Véronique, qui accompagne sa maman

Ce qui a été le plus dur, c’est quand ma mère s’est mise à déverser sa colère sur moi. C’était toujours violent. Elle m’insultait et me balançait toute sa colère en pleine figure ; pour elle, j’étais responsable de toutes ses difficultés. Comme elle était divorcée de longue date, et atteinte de la maladie d’Alzheimer, c’est moi qui me suis occupée d’elle.

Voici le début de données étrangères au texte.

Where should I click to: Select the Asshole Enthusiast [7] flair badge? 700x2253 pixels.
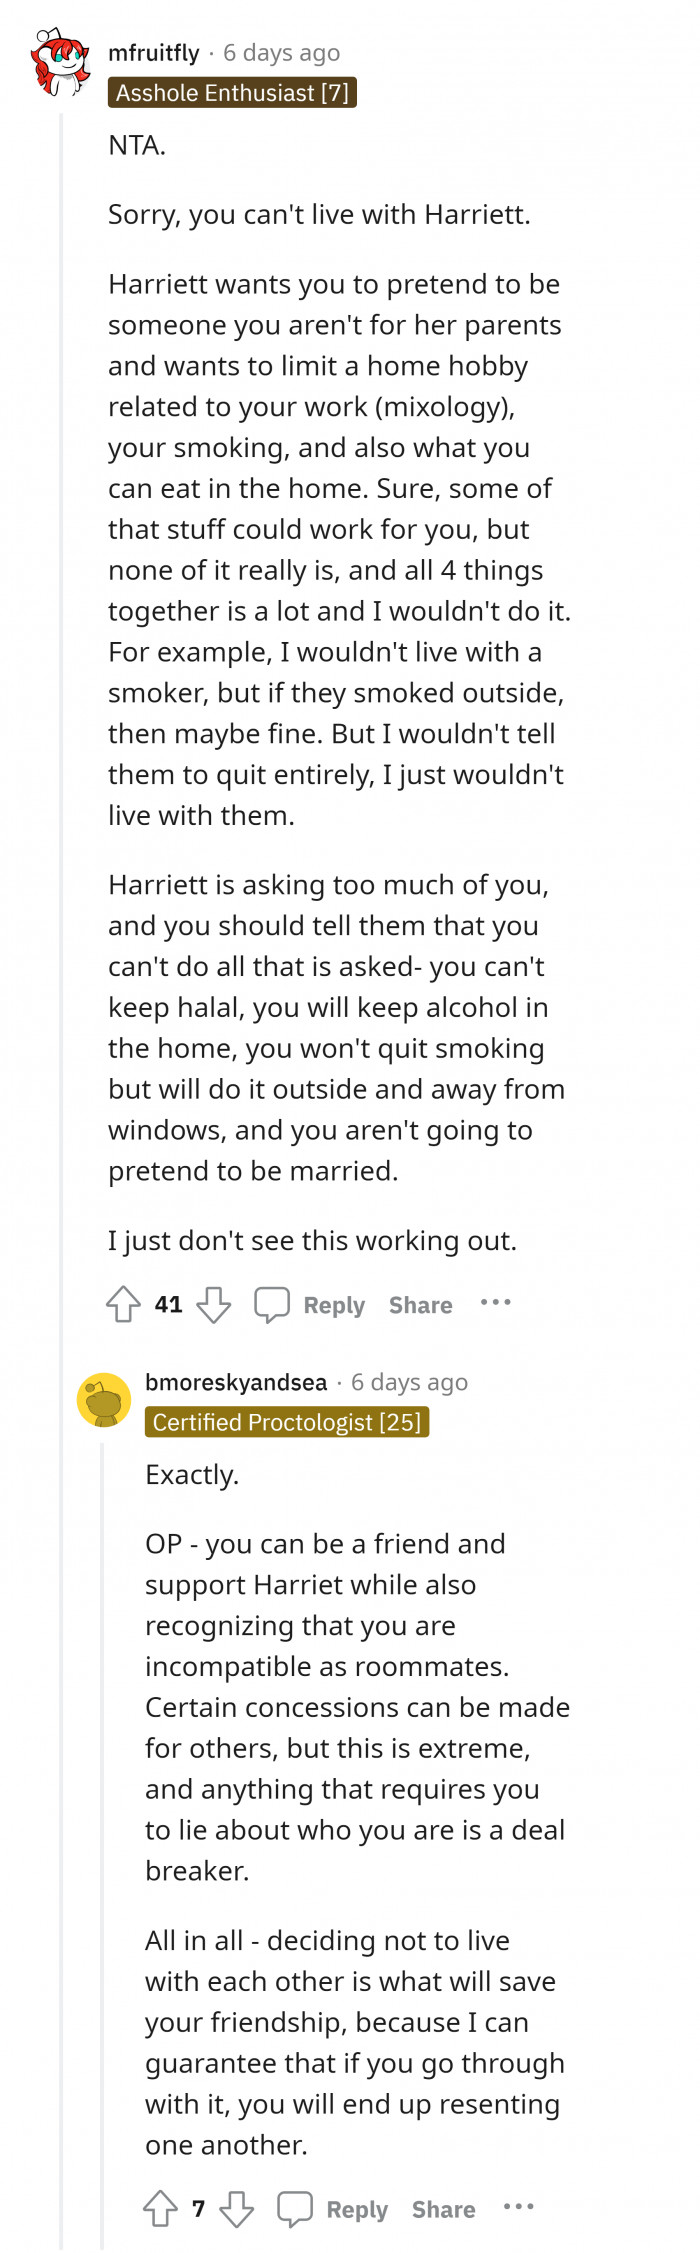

Dans ces moments de conflits, je ne disais rien, je pleurais. Au fond de moi, je lui en voulais, mais je n’ai jamais rien osé dire, ni à elle ni à personne. De plus, elle était d’une gentillesse incroyable à l’égard de mon frère, qu’elle voyait très rarement. Lui, il ne s’est occupé de rien du tout, mais c’était lui qui passait pour l’enfant parfait. Qu’est-ce que j’ai été jalouse de lui. Ce fut une période horrible dans ma vie, une véritable descente aux enfers. Je suis passée par toutes les émotions. Finalement, après avoir passé ses derniers mois dans un EMS, ma mère est décédée ; j’ai mis presque deux ans pour m’en sortir et pour faire la paix avec moi-même et avec mon frère aussi. Je n’en pouvais plus, j’avais besoin d’aide. J’ai vu une psychologue et j’ai fréquenté aussi un groupe d’entraide. Aujourd’hui, je ne vais plus chez la psy et enfin je me sens gentiment en paix.